2. Futûhât II 382, chaP. 190, «De la connaissance du voyageur» et I 628. Nous utilisons l’édition du Caire 1329 H., reprod. Beyrouth.

3. Cf. également Futûhât II 293, chaP. 174, « De la connaissance de la station du voyage et de ses secrets » (vers introductifs). La racine KHFY comporte une ambivalence encore plus remarquable, khaffâ signifiant à la fois cacher et manifester. Elle est curieusement signalée dans l’avant-dernier voyage de Moïse, celui de la peur, sans lien évident avec le contexte (§ 67).

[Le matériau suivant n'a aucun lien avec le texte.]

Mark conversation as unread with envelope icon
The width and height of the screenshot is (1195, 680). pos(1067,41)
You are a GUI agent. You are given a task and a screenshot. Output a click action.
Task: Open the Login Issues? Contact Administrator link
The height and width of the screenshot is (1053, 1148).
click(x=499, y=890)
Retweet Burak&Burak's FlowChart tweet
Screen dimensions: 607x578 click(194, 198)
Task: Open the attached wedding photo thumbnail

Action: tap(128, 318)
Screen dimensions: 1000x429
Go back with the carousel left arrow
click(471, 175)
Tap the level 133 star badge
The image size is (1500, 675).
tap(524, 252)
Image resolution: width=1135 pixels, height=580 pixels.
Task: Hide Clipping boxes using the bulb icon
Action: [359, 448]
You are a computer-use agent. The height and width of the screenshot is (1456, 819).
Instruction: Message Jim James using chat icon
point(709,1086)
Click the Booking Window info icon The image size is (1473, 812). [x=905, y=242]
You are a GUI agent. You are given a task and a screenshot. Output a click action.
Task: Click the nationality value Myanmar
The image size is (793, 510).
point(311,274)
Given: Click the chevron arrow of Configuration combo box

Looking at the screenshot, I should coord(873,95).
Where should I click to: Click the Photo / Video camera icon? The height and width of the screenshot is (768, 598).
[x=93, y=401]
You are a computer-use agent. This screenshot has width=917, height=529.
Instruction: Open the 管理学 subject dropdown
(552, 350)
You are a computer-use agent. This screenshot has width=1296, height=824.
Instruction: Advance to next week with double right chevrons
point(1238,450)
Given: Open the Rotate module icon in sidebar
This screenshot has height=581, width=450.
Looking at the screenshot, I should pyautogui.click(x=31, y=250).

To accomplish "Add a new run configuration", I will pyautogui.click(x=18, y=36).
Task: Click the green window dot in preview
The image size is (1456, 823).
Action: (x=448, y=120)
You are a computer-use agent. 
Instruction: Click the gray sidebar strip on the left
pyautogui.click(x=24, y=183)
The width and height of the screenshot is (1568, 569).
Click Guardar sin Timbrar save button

4. Futûhât II 382, chaP. 189, «Du cheminant et du cheminement initiatique». Voir aussi les définitions de safar, musâfir et sâlik , ibid. II 134.

5. Cf. Coran 18 : 62 : « Lorsqu’ils l’eurent dépassé [le Confluent des deux mers], il [Moïse] dit à son serviteur : "Donne-nous notre déjeuner, nous avons éprouvé, du fait de notre voyage, une fatigue"», voir infra § 1 note 4.

6. Sâ’ihûn Coran 9 : 112 et sâ’ihât 66 : 5, termes généralement interprétés comme signifiant « jeûneurs », surtout pour le premier (cf. Tabarî, Jâmi’ al-bayân, éd. M. Shâkir, XIV 502 sqq). Cependant Tabarî commente également sâ’ihât par « accomplissant l’hégire » (muhâjirât); cf. oP. cit. éd. Bûlâq 1329, reprod. Beyrouth, 1972, XXVIIII 106. L’une et l’autre interprétation soulignent le sens intérieur et spirituel de la pérégrination. On peut remarquer la relation entre le jeûne et le voyage, associés dans le Coran (2 : 184-5). Voir à ce sujet le commentaire d’Ibn ’Arabî, Futûhât I 628 : de même que le jeûne n’appartient pas à l’homme mais à Dieu, le voyageur s’aperçoit que ses oeuvres ne lui appartiennent pas et que Dieu agit par lui. Voir aussi Futûhât I 655.

7. Cf. les versets cités en conclusion du chapitre 190 des Futûhât II 383: «De la connaissance du voyageur» sur le voyage terrestre et la vision céleste, donc intérieure : «Que ne vont-ils de par la terre afin de regarder...» (30 : 9, 35 : 44, 40 : 21) et «Que ne portent-ils leurs regards sur le royaume intérieur (malakût) des cieux et de la terre ! ». Quant à l’expression « le jour où ils seront renvoyés vers Lui » (24 : 64), elle marque l’accomplissement du voyage vers le Soi.

8. II 383.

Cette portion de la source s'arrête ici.